The main configuration files are described below. Note that within each file, we list the required variables and their possible valid values.
QuantumGate.py has two purposes: 1) configuring Muskit to use quantum gates in MutantsGenerator; 2) specifying newly implemented gates to be used by Muskit. A sample file is available here.
One can specify the gates in the following five categories:
- AllGates = ("x", "h", "p", "t", "s", "z", "y", "id", "rx", "ry", "rz", "sx", "swap", "rzz", "rxx", "cx", "cz", "ccx", "cswap") # All the gates that are currently supported
- OneQubit = ("x", "h", "p", "t", "s", "z", "y", "id", "rx", "ry", "rz", "sx") # All the supported gates that affect one qubit
- TwoQubits = ("swap", "rzz", "rxx", "cx", "cz") # All the supported gates that affect two qubits
- MoreThanTwoQubit = ("ccx", "cswap") # All the supported gates that affect more than two qubits
- PhaseGates = ("p", "rx", "ry", "rz", "rzz", "rxx") # All the supported gates that affect the phases of qubits. It requires a user to specify exact phase value to be used, i.e., a value between 0.0 to 360.0
A user can consult Qiskit documentation to read the description of each of the gates here.
This configuration file provides instructions to the MutantsGenerator component. A sample file is available here.
In particular, it allows the user to specify various selection criteria that will be taken into account while generating mutants. Possible options are: 1) selecting all mutants; 2) setting an upper limit on number of mutants to generate; 3) selecting mutants to generate based on the operator types (i.e., add, remove, or delete); 4) selecting mutants to generate based on gate types (one qubit or multiple qubits); 5) selecting exact gates on a circuit for replace and deleting; and 6) selecting particular locations to add new gates.
- This configuration provides instructions to the MutantsExecutor component that will be taken into account for executing the mutants. A sample file is available here .
In particular, one can specify the number of times a test case must be executed to account for probabilistic nature of quantum programs. Also, a user can set a variable, i.e., allInputs to true, if the user does not have the test cases to be executed. In this case, a mutant will be executed with all possible inputs, i.e., All Input Coverage criteria. If this variable is set to false, then a user must specify test cases in testcase.py file.
This is a configuration file for Test Analyzer. A sample file for the QRAM program is available here.
In particular, one needs to specify a chosen significance level for a statistical test, e.g., p-value=0.05. In addition, a user also has to specify the qubits that should be used as inputs and also the qubits that should be measured.
Program Specification and Test Cases
In this file, one can specify the test cases to be executed by Muskit on mutants. A test case is simply the initialization of circuit. A sample is available here
The format is: inputs = ("001","101","110"), where we have three test case 001, 101, and 110 that will be used for testing.

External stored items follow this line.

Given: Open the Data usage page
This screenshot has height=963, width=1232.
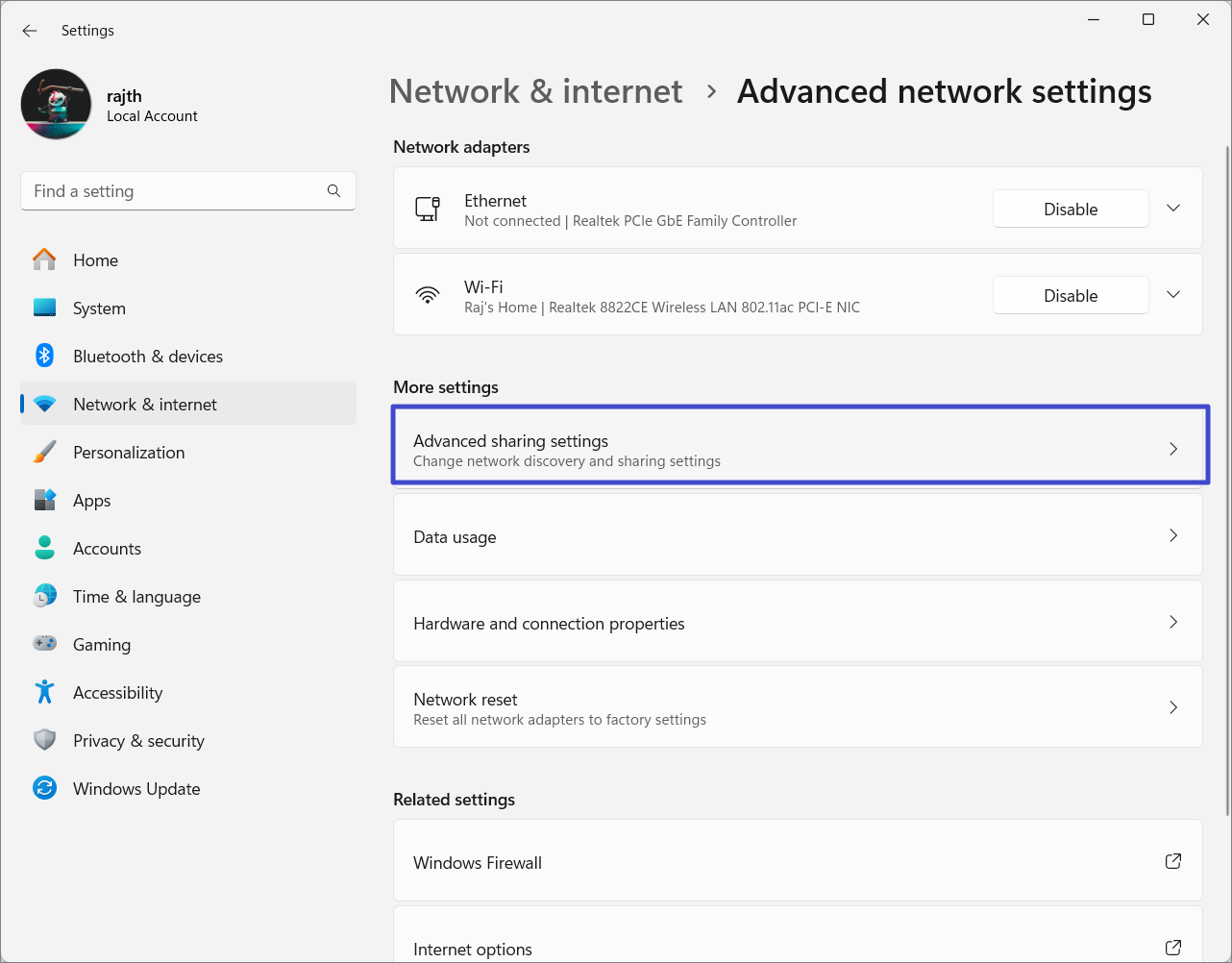Looking at the screenshot, I should click(x=798, y=536).
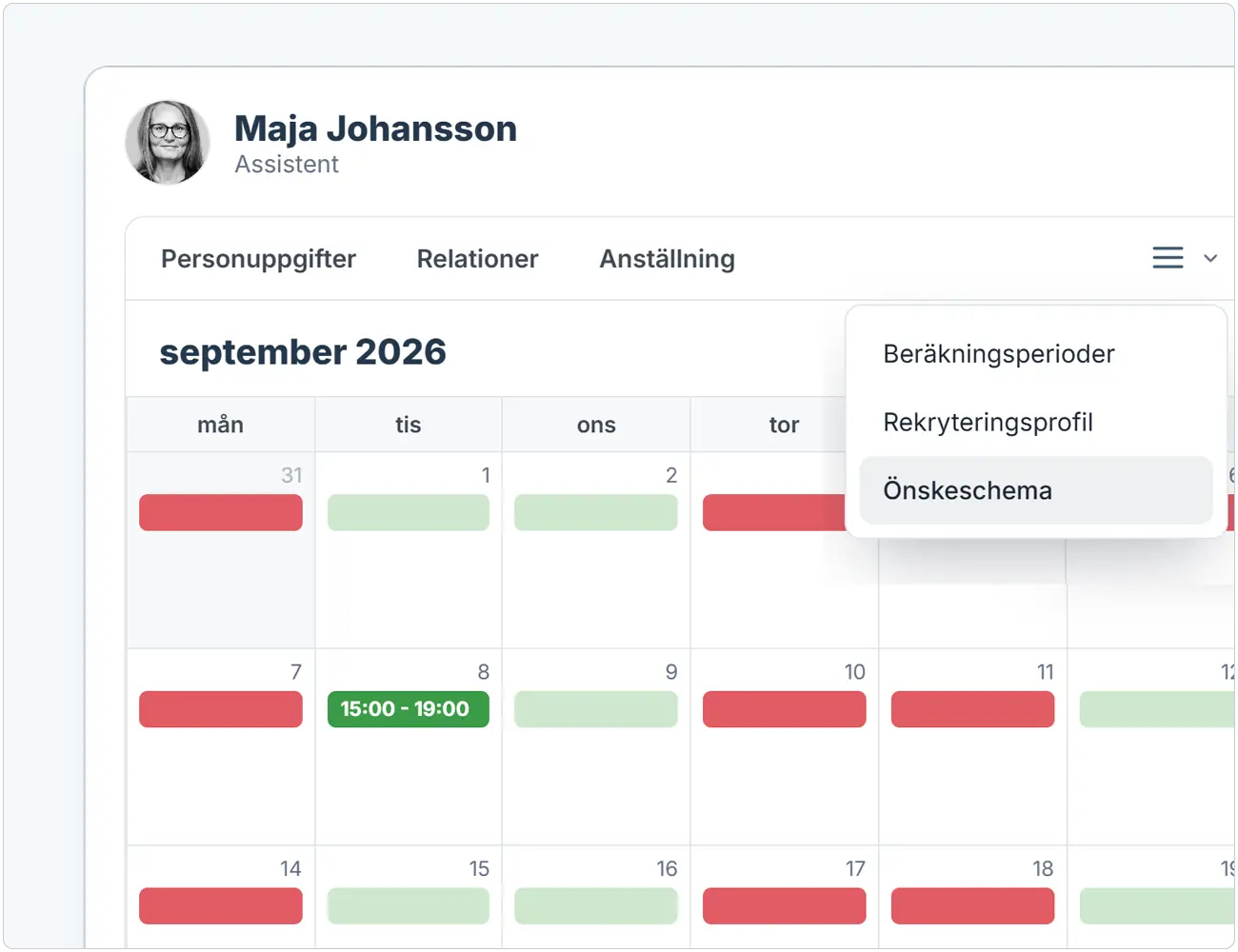The image size is (1238, 952).
Task: Click the light green block on the 16th
Action: pyautogui.click(x=596, y=906)
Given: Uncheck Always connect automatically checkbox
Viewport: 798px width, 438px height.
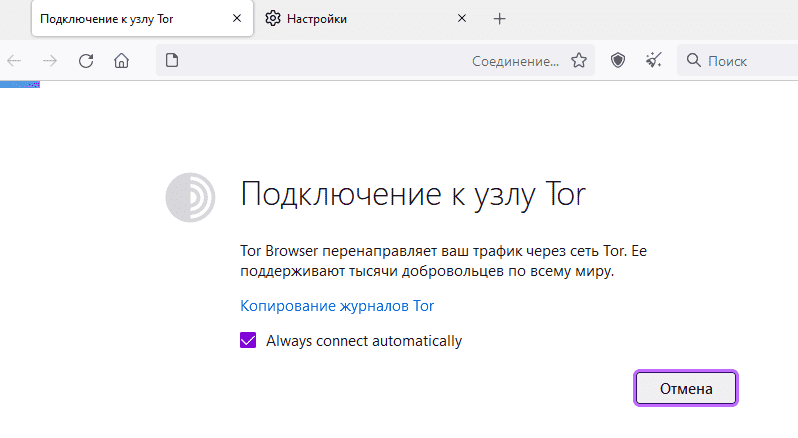Looking at the screenshot, I should coord(248,340).
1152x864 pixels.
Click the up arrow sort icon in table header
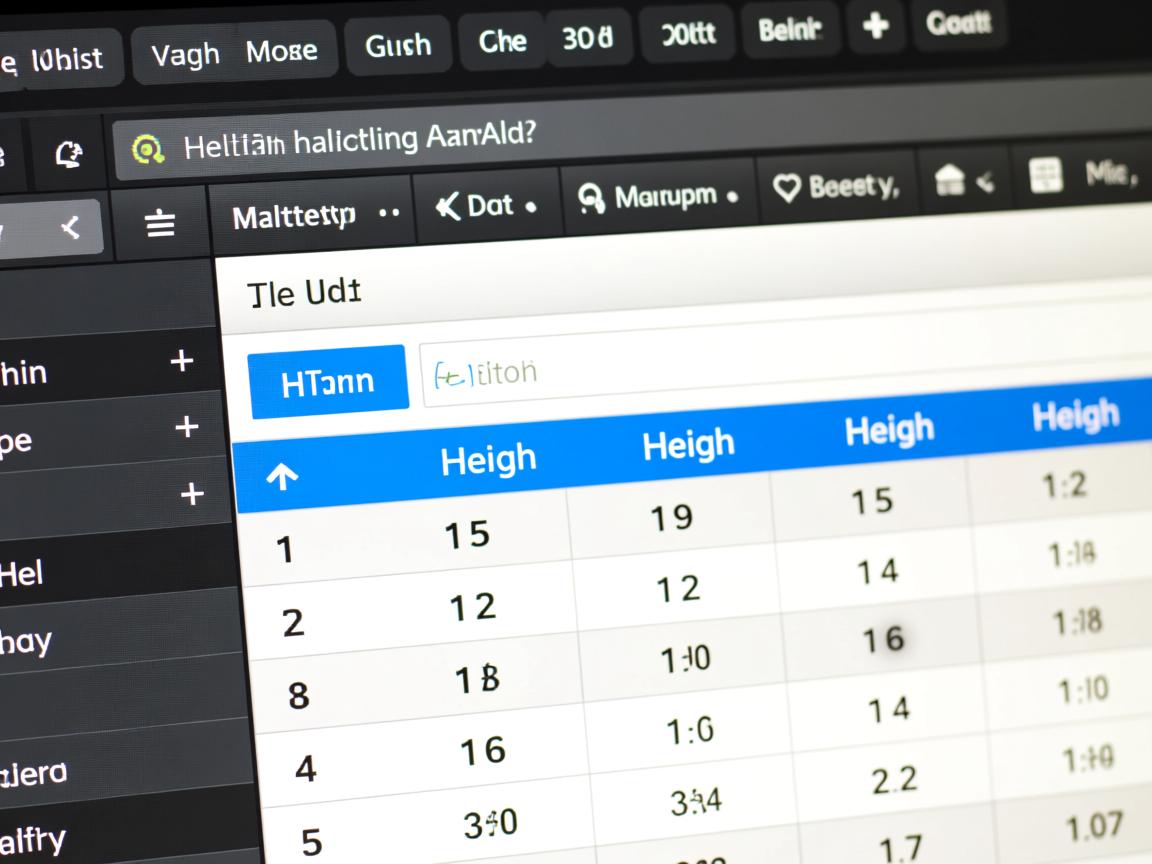coord(282,477)
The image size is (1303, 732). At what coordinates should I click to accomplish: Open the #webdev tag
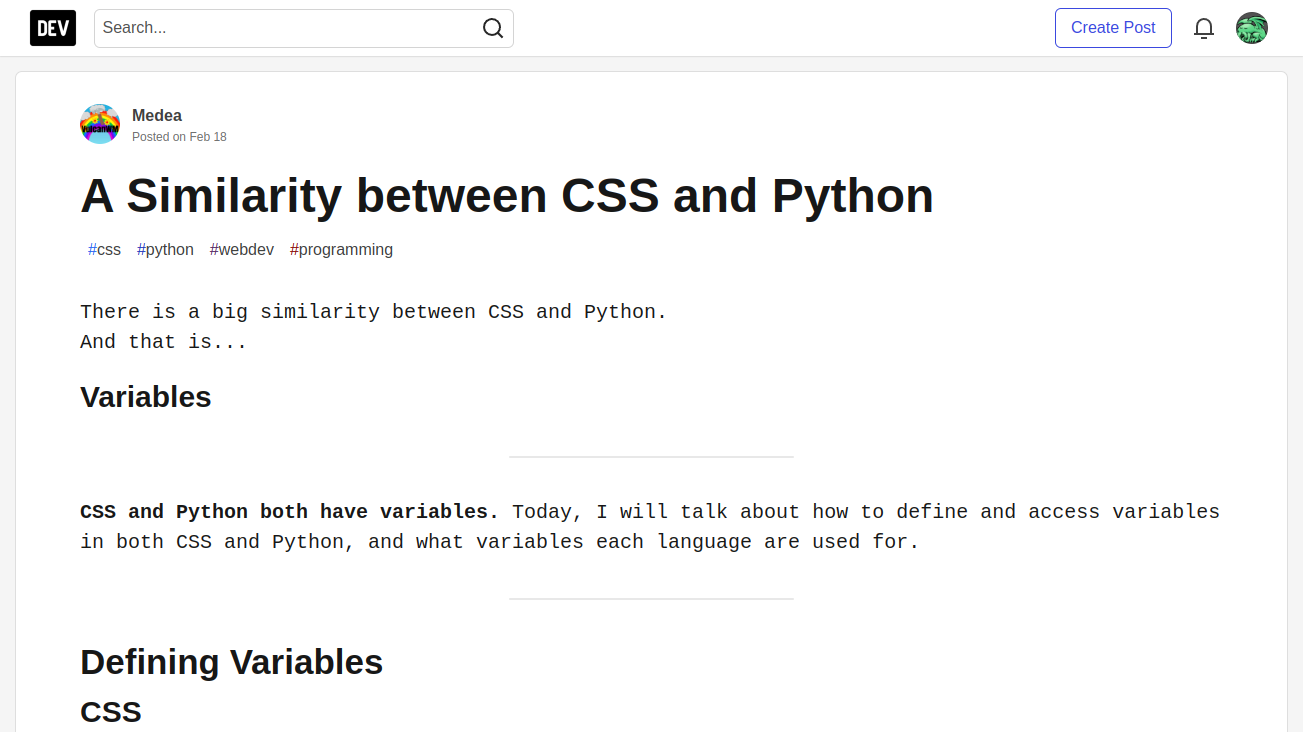[241, 249]
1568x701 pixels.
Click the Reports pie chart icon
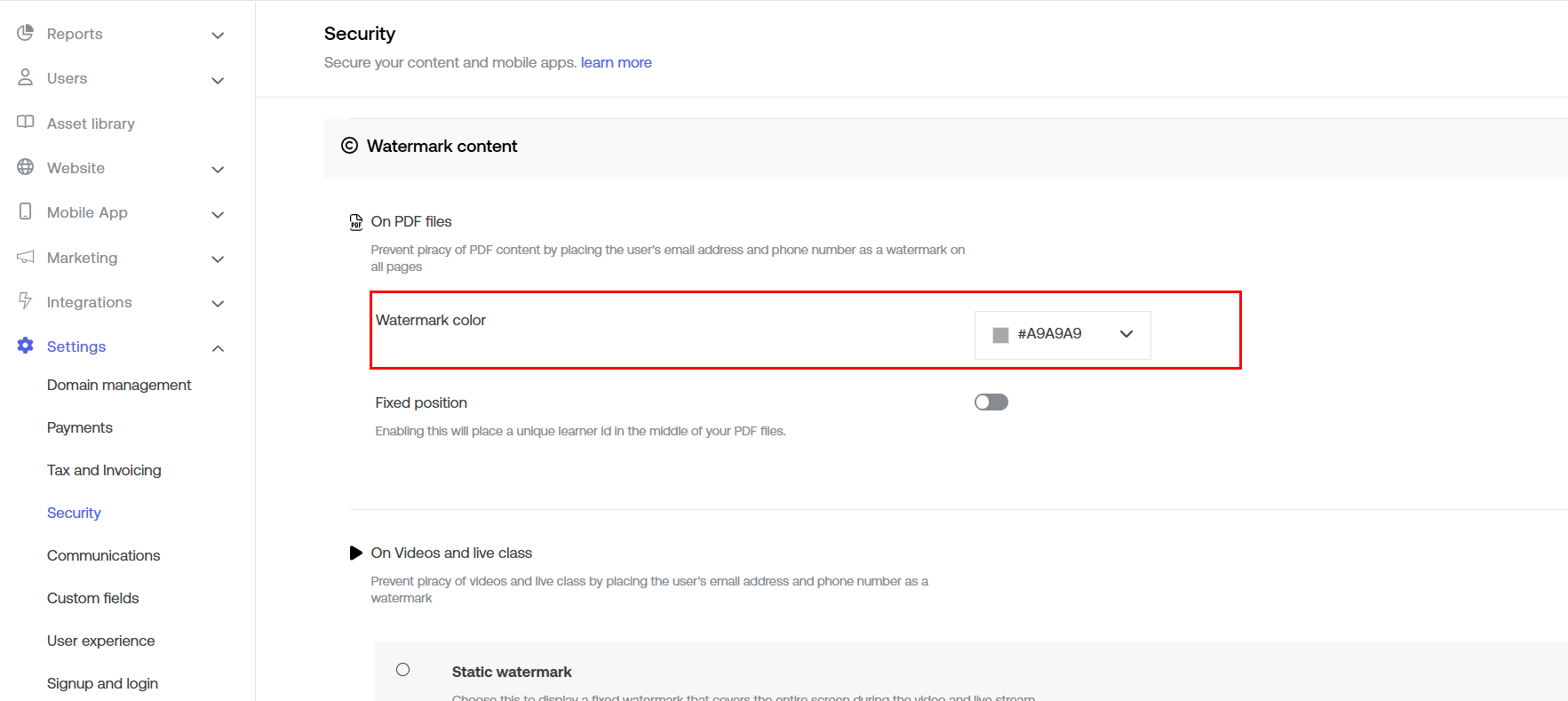pyautogui.click(x=25, y=33)
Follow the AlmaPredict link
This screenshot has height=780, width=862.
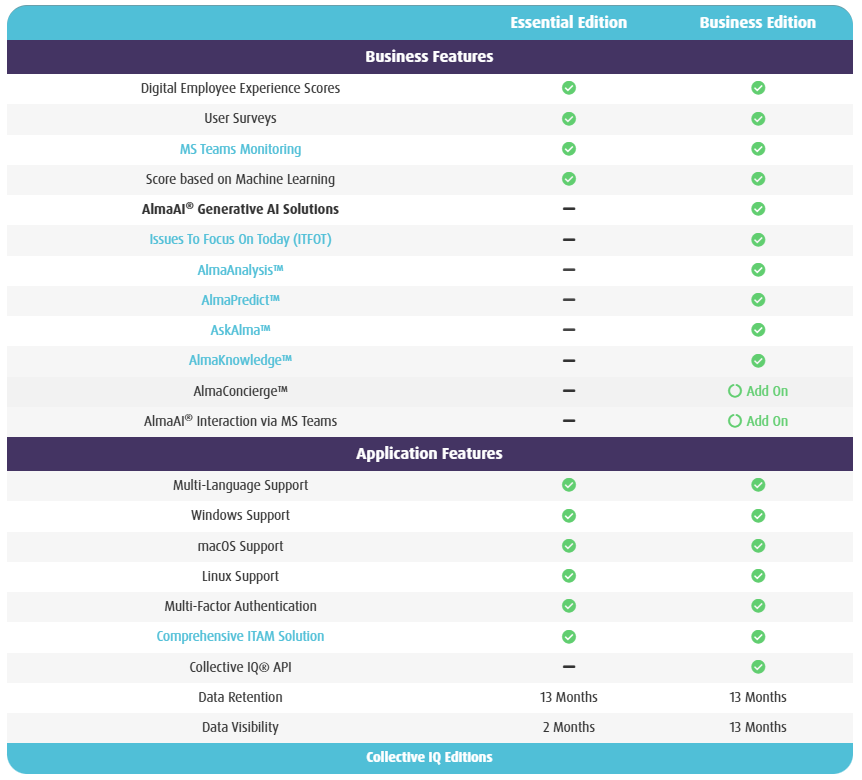coord(240,300)
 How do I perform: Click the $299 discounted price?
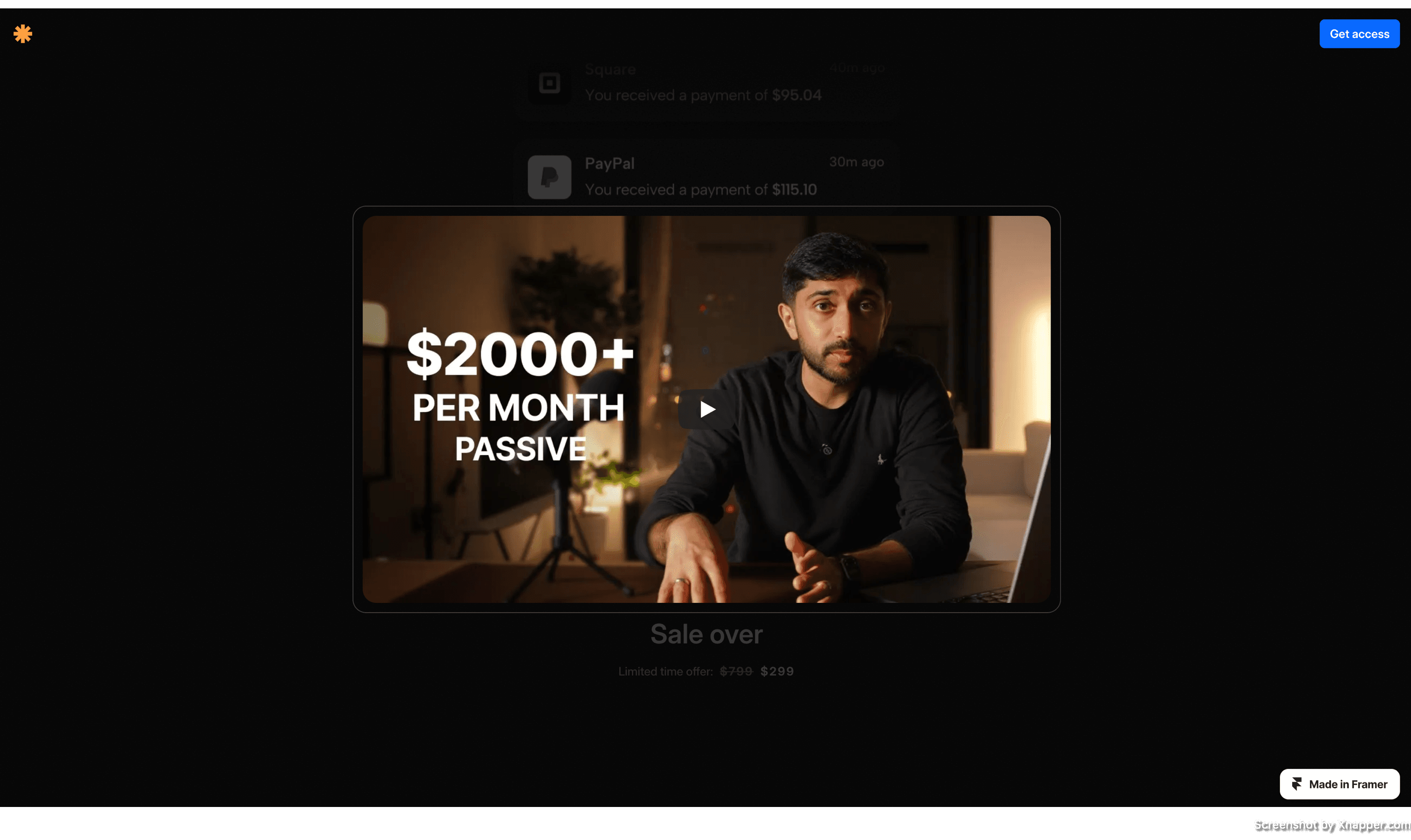pos(776,671)
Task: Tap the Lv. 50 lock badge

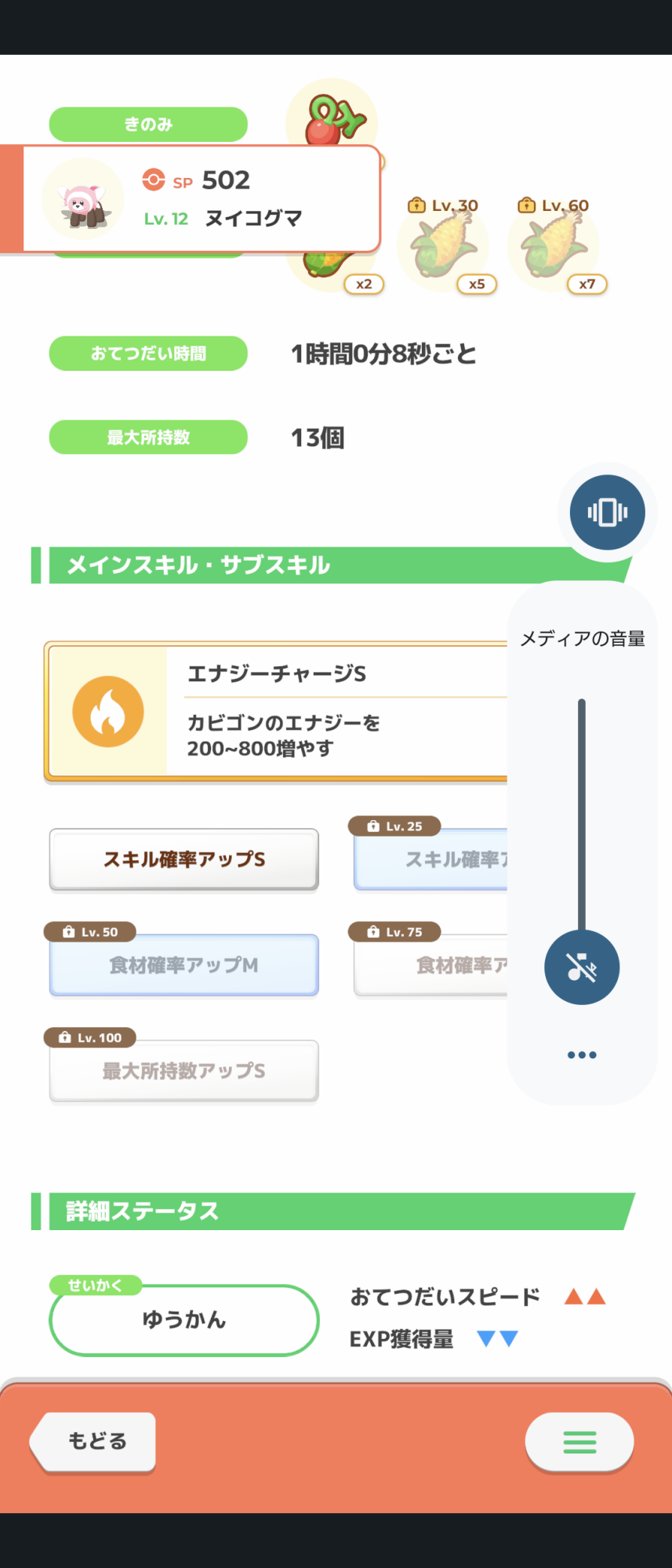Action: pyautogui.click(x=90, y=931)
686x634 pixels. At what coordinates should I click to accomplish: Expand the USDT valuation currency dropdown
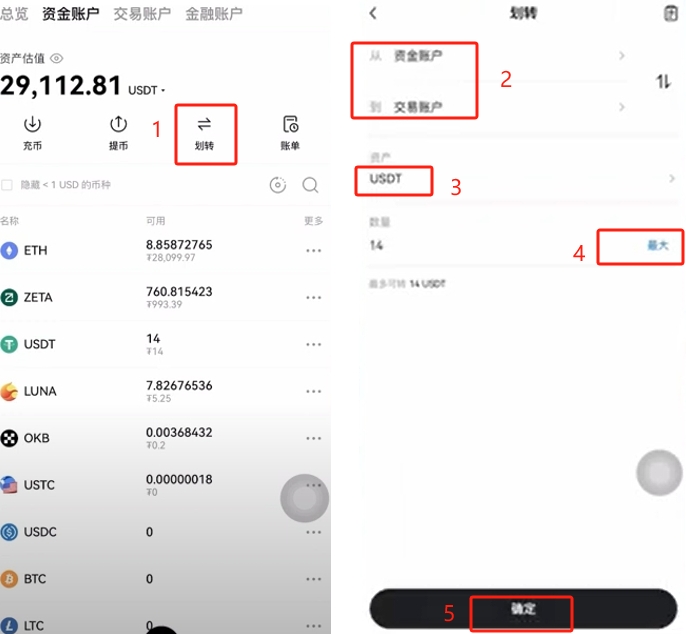click(x=147, y=90)
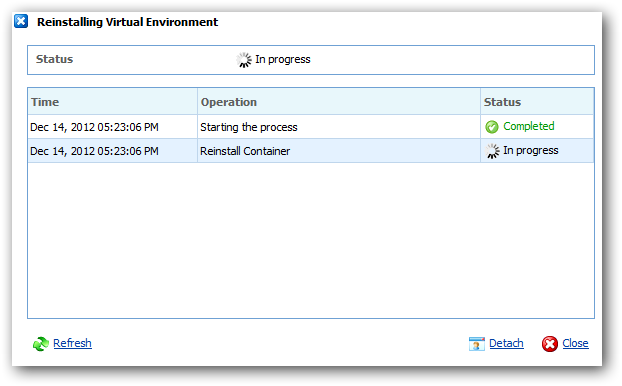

This file is required for test analyzer to determine killing of a mutant with a test case. A sample file corresponding to QRAM is available here. Simply, we specify, for each input its corresponding outputs with their associated expected probabilities.
To determine whether a mutant is killed, Muskit implements two types of test oracles from Quito : 1) Whether an observed output is correct according to program specification. If not, the mutant is killed; 2) If all the observed outputs corresponding to an input are valid, then we compare their observed probabilities with the ones specified in the Program Specification file. If the differences are statistically significant (i.e., a p-value lower than the chosen significance level), the mutant is killed.
Muskit is available in the following three implementations described below:
The command line version has all the features supported and it is more flexible to be used for experimentation. In particular, the following two commands are used.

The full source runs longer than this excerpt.